Du reste, la dite commission, au lieu de se retrancher derrière la parole quasi évangélique qui prétend que « l’arbitre a toujours raison » devrait de temps en temps admettre que l’arbitre aussi, parce qu’il est un homme, se trompe. Mais pour ce match, je vous rassure, il ne s’est pas trompé. Il ne s’est pas trompé de cible, il en s’est pas trompé d’objectif (voire de contrat ?) : l’élimination du Stade Toulousain.

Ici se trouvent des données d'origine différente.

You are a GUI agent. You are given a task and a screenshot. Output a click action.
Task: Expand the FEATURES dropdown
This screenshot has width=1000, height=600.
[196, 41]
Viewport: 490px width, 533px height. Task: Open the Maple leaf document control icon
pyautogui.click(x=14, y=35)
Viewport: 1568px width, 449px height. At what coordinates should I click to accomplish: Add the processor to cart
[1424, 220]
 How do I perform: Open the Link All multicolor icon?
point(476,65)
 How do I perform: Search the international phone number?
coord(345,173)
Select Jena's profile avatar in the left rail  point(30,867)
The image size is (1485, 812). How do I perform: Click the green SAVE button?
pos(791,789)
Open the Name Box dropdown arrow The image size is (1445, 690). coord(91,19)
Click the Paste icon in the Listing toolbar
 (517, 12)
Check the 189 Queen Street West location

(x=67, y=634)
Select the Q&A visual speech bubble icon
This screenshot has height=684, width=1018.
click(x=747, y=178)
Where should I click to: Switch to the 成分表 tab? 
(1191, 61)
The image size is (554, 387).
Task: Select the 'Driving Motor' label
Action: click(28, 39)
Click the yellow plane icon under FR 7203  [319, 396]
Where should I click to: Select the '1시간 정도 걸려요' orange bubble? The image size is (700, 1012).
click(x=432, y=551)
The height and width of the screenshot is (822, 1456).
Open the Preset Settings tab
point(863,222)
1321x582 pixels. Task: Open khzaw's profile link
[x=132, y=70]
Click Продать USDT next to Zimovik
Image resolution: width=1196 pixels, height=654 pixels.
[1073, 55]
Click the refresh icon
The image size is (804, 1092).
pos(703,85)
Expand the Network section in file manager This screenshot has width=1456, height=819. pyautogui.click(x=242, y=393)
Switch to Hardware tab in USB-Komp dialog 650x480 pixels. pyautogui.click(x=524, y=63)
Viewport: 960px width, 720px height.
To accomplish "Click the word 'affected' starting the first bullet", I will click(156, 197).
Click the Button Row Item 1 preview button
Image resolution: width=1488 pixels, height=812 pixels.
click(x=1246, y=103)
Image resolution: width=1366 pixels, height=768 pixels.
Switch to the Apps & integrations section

Je me permets donc, puisqu’ils ne le permettent pas, de leur faire savoir qu’en cautionnant des comportements de cet ordre avec leur bénédiction « rugby et ourdi », ce n’est pas le Stade Toulousain qu’ils assomment, mais le rugby qu’ils tuent. C’est sûr qu’en 41 ans, on peut en accumuler des rancœurs, des amertumes, s’en faire des ennemis et le fait que le jour où l’occasion leur est donnée ils se vengent est somme toute assez humain.

Bref, les dix premières minutes mettent  à L’OEIL la puce à l’oreille quand Monsieur Gaüzère après avoir offert les trois premiers points aux visiteurs, pratique sans sourciller la double peine à l’encontre de Gaël Fickou (essai de pénalité et expulsion) et les dix dernières le confirment de la manière la plus claire lorsqu’il s’obstine (pour laisser le temps s’écouler) à sanctionner les Parisiens moult fois, à sortir coup sur coup deux cartons jaunes sans jamais se résoudre à appliquer la même règle.

Il finit, parce qu’il ne peut faire autrement, par accorder l’essai en coin à Maxime Médard (bien plus difficile à transformer…) et, voyez comme je suis de mauvaise foi, je le soupçonne même d’avoir prémédité son dernier coup de sifflet sur la sirène pour éviter un contre fatal.  

Des règles, parlons-en ! Alors que durant toute la partie les fautes toulousaines (bien réelles sans doute) sont sifflées avec la plus grande régularité, les charges coude en avant, les hors-jeu de ligne, les entrées par le côté dans les rucks des Parisiens sont pour la plupart ignorés.

Pire, pour les remises en jeu en mêlée je vais même me permettre de rappeler ici la « Règle 20-6 (d) de ce jeu de rugby : Le demi de mêlée doit introduire le ballon droit le long de la ligne médiane, de telle sorte qu’il touche immédiatement le sol au-delà de la largeur des épaules du pilier le plus proche. »

J’affirme que toutes les introductions en mêlée des Parisiens étaient pénalisables. Dominés en puissance, ils étaient obligés de jouer d’introductions fautives, l’arbitre n’était pas obligé de fermer les yeux ! 

Alors après, du rugby, nous en avons vu lors de quelques séquences de qualité surtout au second acte, les joueurs ont joué leur jeu, avec opiniâtreté, avec hargne, parfois avec talent, rarement avec une grande imagination. Le renouveau est attendu pour plus tard car même si cela n’enchante pas tout le monde j’ai le sentiment que le Stade Toulousain aura encore un avenir radieux.

A Castres il s’agira de se faire plaisir, faire plaisir aux supporters, montrer de quoi l’on est capable car les cloches (de Pâques) seront enfin passées.